When starting two jobs on the same data, they will conflict without warning.

We can write a .{case}.pid file which contains the process ID of the mpirun application. When it completes, this file is deleted.

When starting a new run, we check for the existence of this file, and we check for the existence of the process. On Linux, this can be done by checking for the existence of /proc/{pid} directory. Bonus points if we check /proc/{pid}/exe, which is a symlink that points to the executable. If the executable path starts with /prog/pflotran, we can assume it's some Cirrus process. If the executable points somewhere else, it is because mpirun finished and we didn't delete the PIDfile (eg. we crashed), and the PID number got reused for a different process.

We tell the user that the process is still running and either ask them whether they want to kill it, or give them instructions on what to do.

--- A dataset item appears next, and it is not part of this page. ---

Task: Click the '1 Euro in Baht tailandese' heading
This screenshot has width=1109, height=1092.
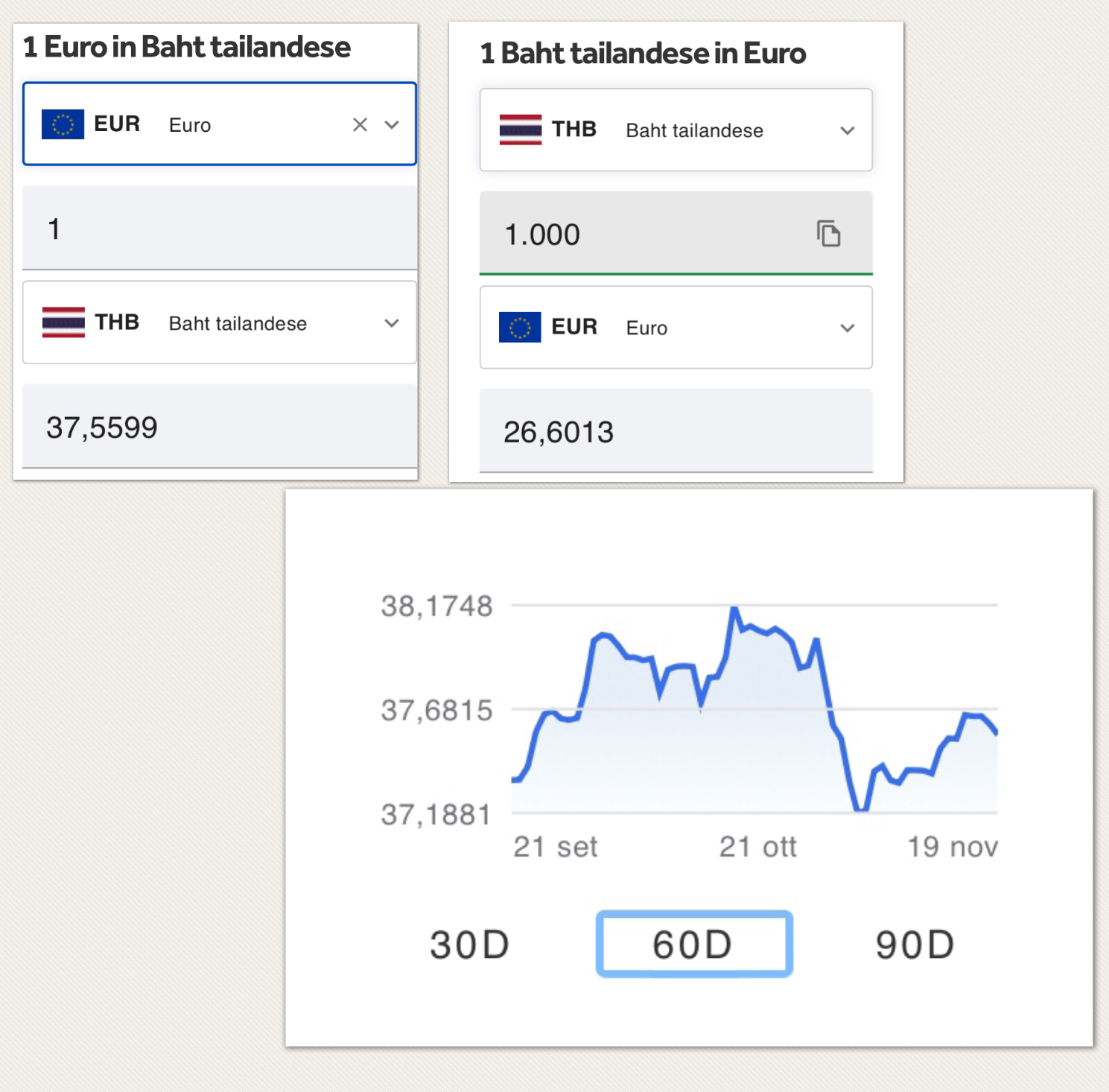Action: (187, 47)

For LSF, we can record the jobID as LSF={jobid} in the .pid file. When runcirrus starts, it checks using bjobs whether jobid still exists. If it does, we tell the user and either ask them whether they want to bkill or give instruction on how to do this.

Ditto for PBS.

Note that each RGS node has different /proc directory (they're different computers). It's possible to trick this check by starting Cirrus on one node and then start Cirrus on a different node. The PID is not valid on the other node, so we will end up allowing it. However, anyone funky enough to do this must know what they're doing.